I could do following but this will not give 80% of each user.
val percentData = data.map(x => ((math.random * 100).toInt, x._1. x._2, x._3)
val train = percentData.filter(x => x._1 < 80).values.repartition(10).cache()
One possible solution is in Holden's answer, and here is some other solutions :
Using RDDs :
You can use the sampleByKeyExact transformation, from the PairRDDFunctions class.
sampleByKeyExact(boolean withReplacement, scala.collection.Map fractions, long seed)
Return a subset of this RDD sampled by key (via stratified sampling) containing exactly math.ceil(numItems * samplingRate) for each stratum (group of pairs with the same key).
And this is how I would do :
Considering the following list :
val seq = Seq(
(2147481832,23355149,1),(2147481832,973010692,1),(2147481832,2134870842,1),(2147481832,541023347,1),
(2147481832,1682206630,1),(2147481832,1138211459,1),(2147481832,852202566,1),(2147481832,201375938,1),
(2147481832,486538879,1),(2147481832,919187908,1),(214748183,919187908,1),(214748183,91187908,1)
)
I would create an RDD Pair, mapping all the users as keys :
val data = sc.parallelize(seq).map(x => (x._1,(x._2,x._3)))
Then I'll set up fractions for each key as following, since sampleByKeyExact takes a Map of fraction for each key :
val fractions = data.map(_._1).distinct.map(x => (x,0.8)).collectAsMap
What I have done here is mapping on the keys to find distinct keys and then associate each to a fraction equals to 0.8. I collect the whole as a Map.
To sample now :
import org.apache.spark.rdd.PairRDDFunctions
val sampleData = data.sampleByKeyExact(false, fractions, 2L)
or
val sampleData = data.sampleByKeyExact(withReplacement = false, fractions = fractions,seed = 2L)
You can check the count on your keys or data or data sample :
scala > data.count
// [...]
// res10: Long = 12
scala > sampleData.count
// [...]
// res11: Long = 10
Using DataFrames :
Let's consider the same data (seq) from the previous section.
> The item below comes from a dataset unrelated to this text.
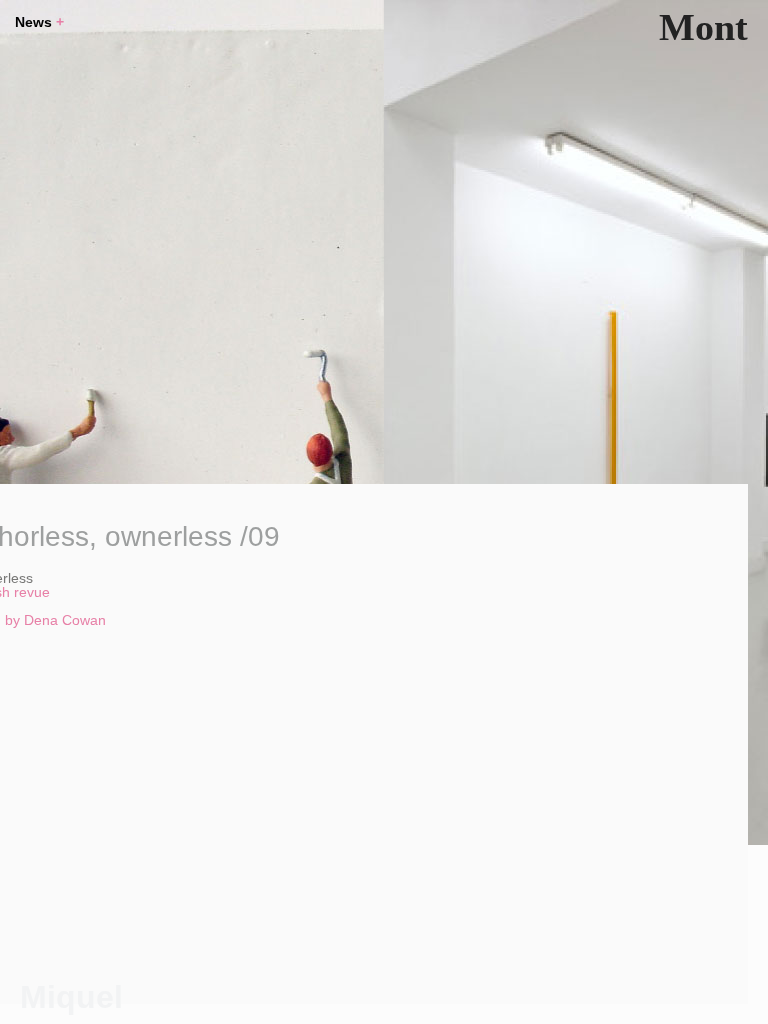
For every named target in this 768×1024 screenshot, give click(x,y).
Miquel (71, 997)
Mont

val df = seq.toDF("keyColumn","value1","value2")
df.show
// +----------+----------+------+
// | keyColumn| value1|value2|
// +----------+----------+------+
// |2147481832| 23355149| 1|
// |2147481832| 973010692| 1|
// |2147481832|2134870842| 1|
// |2147481832| 541023347| 1|
// |2147481832|1682206630| 1|
// |2147481832|1138211459| 1|
// |2147481832| 852202566| 1|
// |2147481832| 201375938| 1|
// |2147481832| 486538879| 1|
// |2147481832| 919187908| 1|
// | 214748183| 919187908| 1|
// | 214748183| 91187908| 1|
// +----------+----------+------+
We will need the underlying RDD to do that on which we creates tuples of the elements in this RDD by defining our key to be the first column :
val data: RDD[(Int, Row)] = df.rdd.keyBy(_.getInt(0))
val fractions: Map[Int, Double] = data.map(_._1)
.distinct
.map(x => (x, 0.8))
.collectAsMap
val sampleData: RDD[Row] = data.sampleByKeyExact(withReplacement = false, fractions, 2L)
.values
val sampleDataDF: DataFrame = spark.createDataFrame(sampleData, df.schema) // you can use sqlContext.createDataFrame(...) instead for spark 1.6)
You can now check the count on your keys or df or data sample :
scala > df.count
// [...]
// res9: Long = 12
scala > sampleDataDF.count
// [...]
// res10: Long = 10
Since Spark 1.5.0 you can use DataFrameStatFunctions.sampleBy method:
df.stat.sampleBy("keyColumn", fractions, seed)
Something like this is may be well suited to something like "Blink DB", but lets look at the question. There are two ways to interpret what you've asked one is:
1) You want 80% of your users, and you want all of the data for them.
2) You want 80% of each users data
For #1 you could do a map to get the user ids, call distinct, and then sample 80% of them (you may want to look at kFold in MLUtils or BernoulliCellSampler). You can then filter your input data to just the set of IDs you want.
For #2 you could look at BernoulliCellSampler and simply apply it directly.